Bold Lover, never, never canst thou kiss,
Though winning near the goal—yet, do not grieve;
She cannot fade, though thou hast not thy bliss,
For ever wilt thou love, and she be fair!
Like the rest of you, I suffered through Keats' "Grecian Urn" during my junior or senior year in high school. With enough woo/love/leave episodes under my, uh, belt at that time to constitute a pattern, it's remarkable that I missed his mini-ode-within-an-ode here to Hunter's Complex—or Sagittarian Syndrome, as one of my sisters calls it. Two centuries before the universal attention deficit diagnosis, Keats knew that The Thrill Is In The Chase.
In (brief) relationship after (brief) relationship, I can remember the exact moment that I lost interest, and it invariably came with the realization that I'd won her. Not to be confused with I kissed her (although that tended to be more characteristic of its nascent stages), this awareness came following an act or an expression or gesture that said, "You have conquered my heart."
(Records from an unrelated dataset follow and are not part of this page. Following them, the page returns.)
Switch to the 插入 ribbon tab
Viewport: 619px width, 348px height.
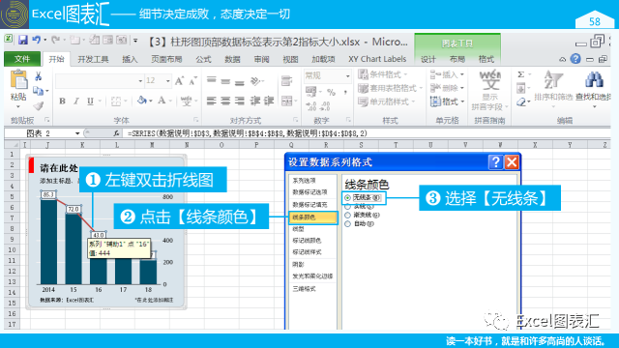coord(130,59)
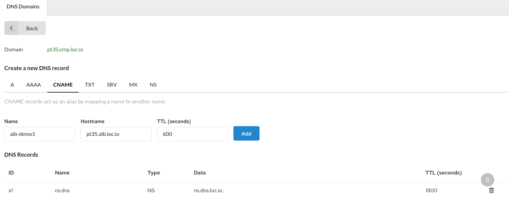Switch to the A record tab

[x=12, y=85]
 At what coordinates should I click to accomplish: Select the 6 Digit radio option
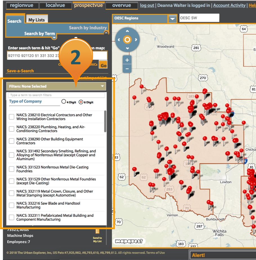pos(81,102)
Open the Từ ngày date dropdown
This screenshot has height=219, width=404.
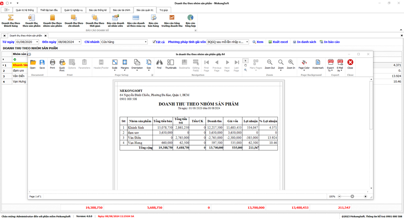(37, 42)
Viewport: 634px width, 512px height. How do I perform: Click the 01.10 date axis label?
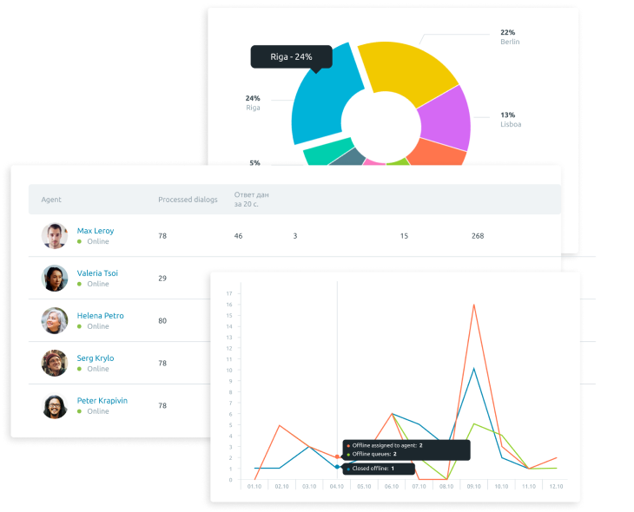tap(255, 487)
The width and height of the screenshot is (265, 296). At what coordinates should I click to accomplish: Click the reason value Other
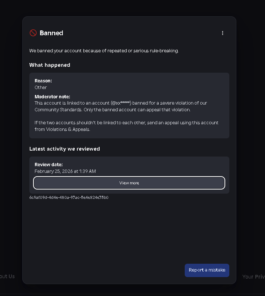click(41, 88)
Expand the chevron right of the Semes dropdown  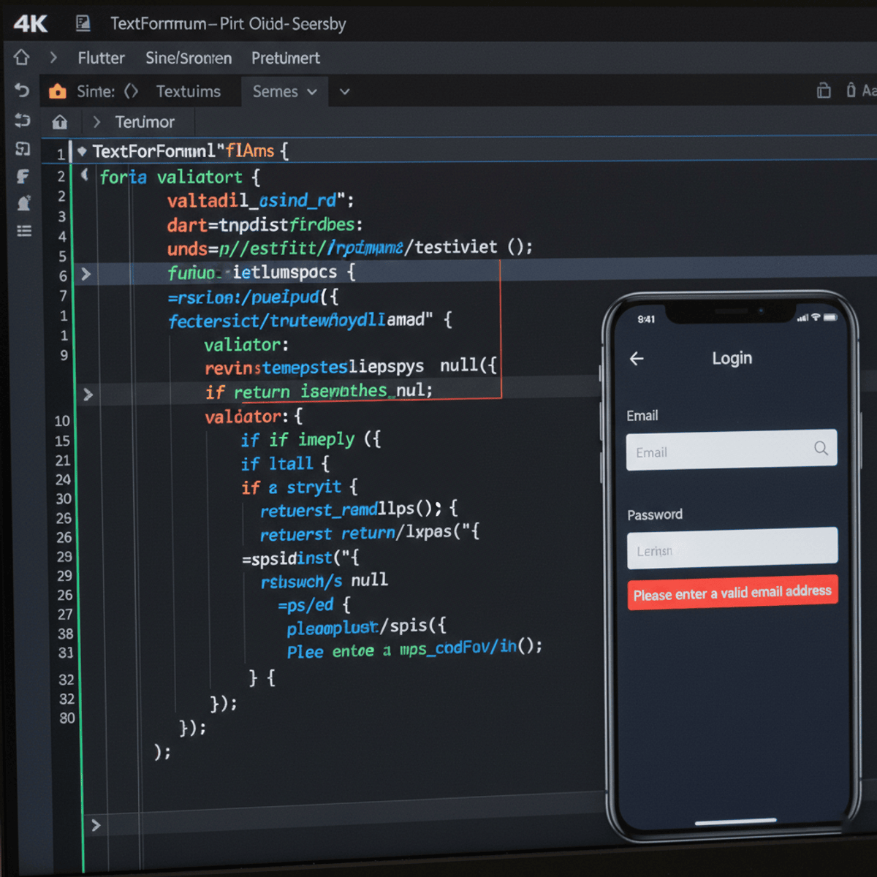tap(343, 91)
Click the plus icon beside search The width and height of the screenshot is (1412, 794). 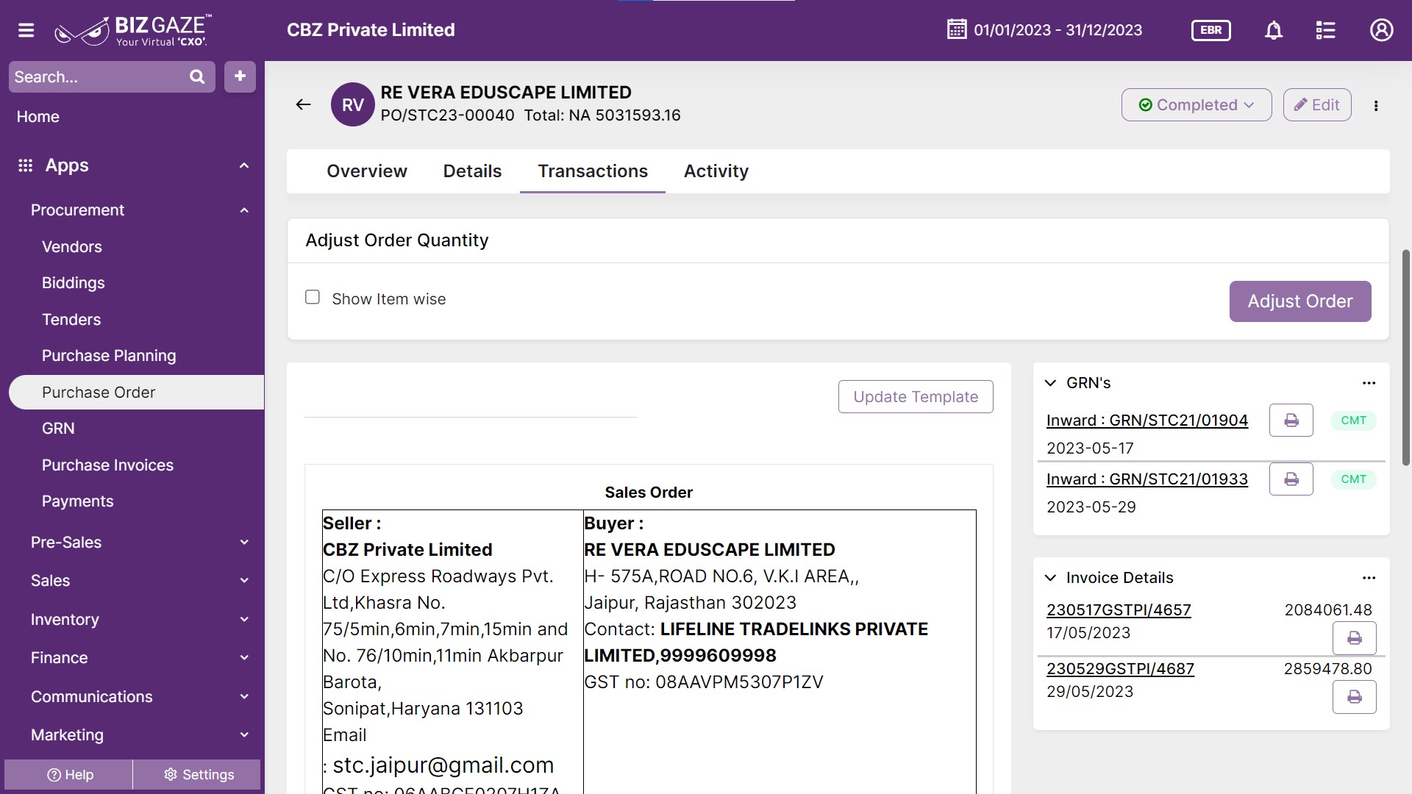(240, 76)
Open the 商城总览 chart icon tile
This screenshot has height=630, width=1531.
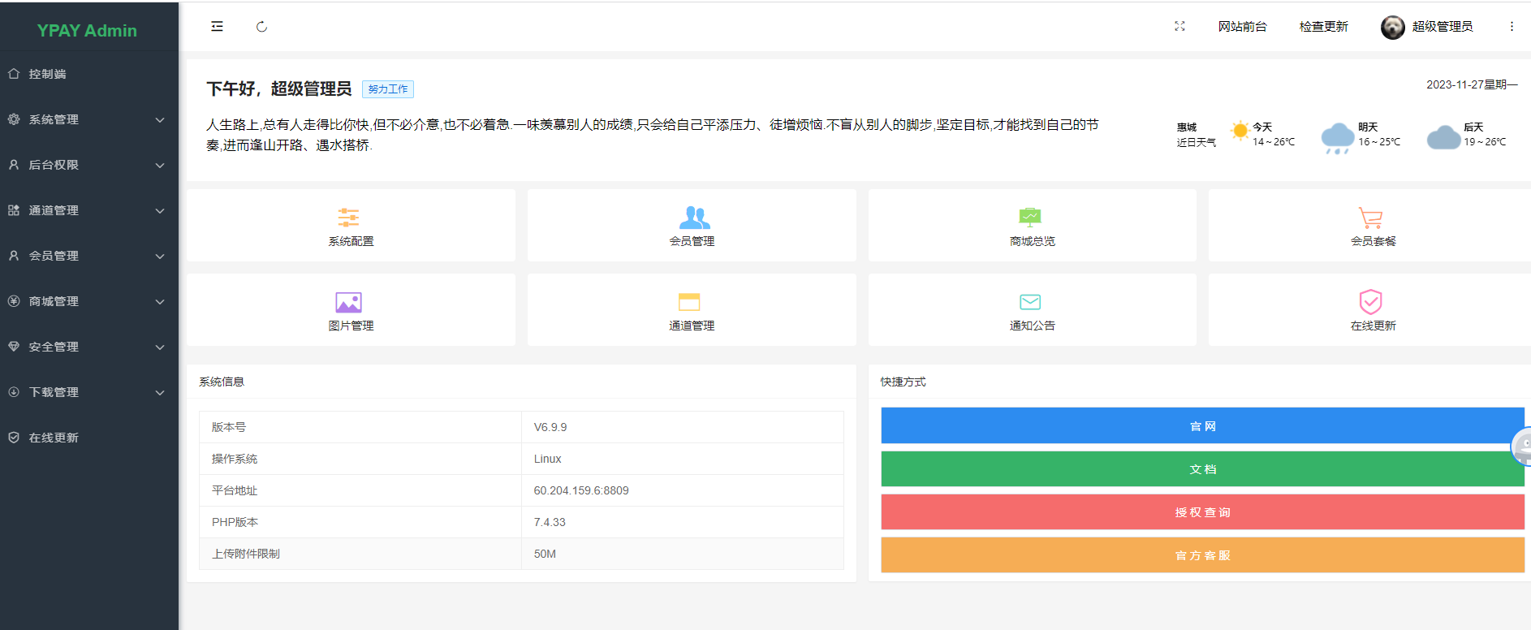point(1031,218)
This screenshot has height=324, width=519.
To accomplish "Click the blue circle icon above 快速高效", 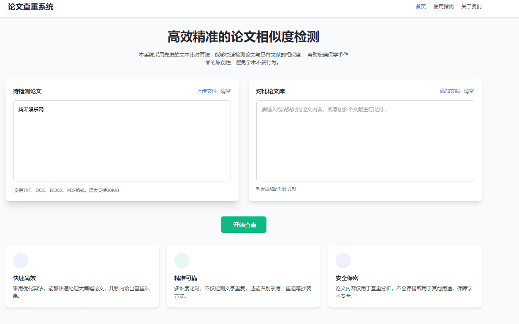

Eventually, I caught on to this, as did my best friend, who wrote me a monolithic work, "Your Relationships: Five Simple Steps," which was hilarious, scathing, and spot-on...and got deleted when a server crashed back in e-mail's stone age. Merely catching onto it didn't do much to break the cycle in most cases, although I was able to overcome it—or at least delay its otherwise-inevitable appearance—to nurture a few longer and more meaningful relationships along the way.
I've heard this behavior ascribed to the variety of low self esteem reflected in a quote attributed by Woody Allen to both Groucho Marx and Sigmund Freud, which is something to the effect of, "I would never want to belong to any club that would have someone like me for a member."
In grad school, an observant roommate gave me her copy of Cosmo, bookmarked to an article about "The Three Month Man," which offered a variety of other explanations, most of which applied to me in some form or other. It blew me away: How did they figure me out?! I haven't managed to track that one down again (it was sometime in late '96 or early '97, if you want to check your extensive collection of back issues), but I did find this article that seems to be a warmed-over rehashing of the Cosmo one, and still accurate. (In case the link changes, the title is "Are You The Next Three-Month Man?" by Andre Cross, at AskMen.com.) Don't skip the quiz at the end—at any given moment between ages 16 and (skip 19-21) 26, I would have scored at least 80%.
In any case, the Hunter/Conquerer/TMM psyche isn't the most receptive ground for the deep roots that a long-term commitment needs to cast down.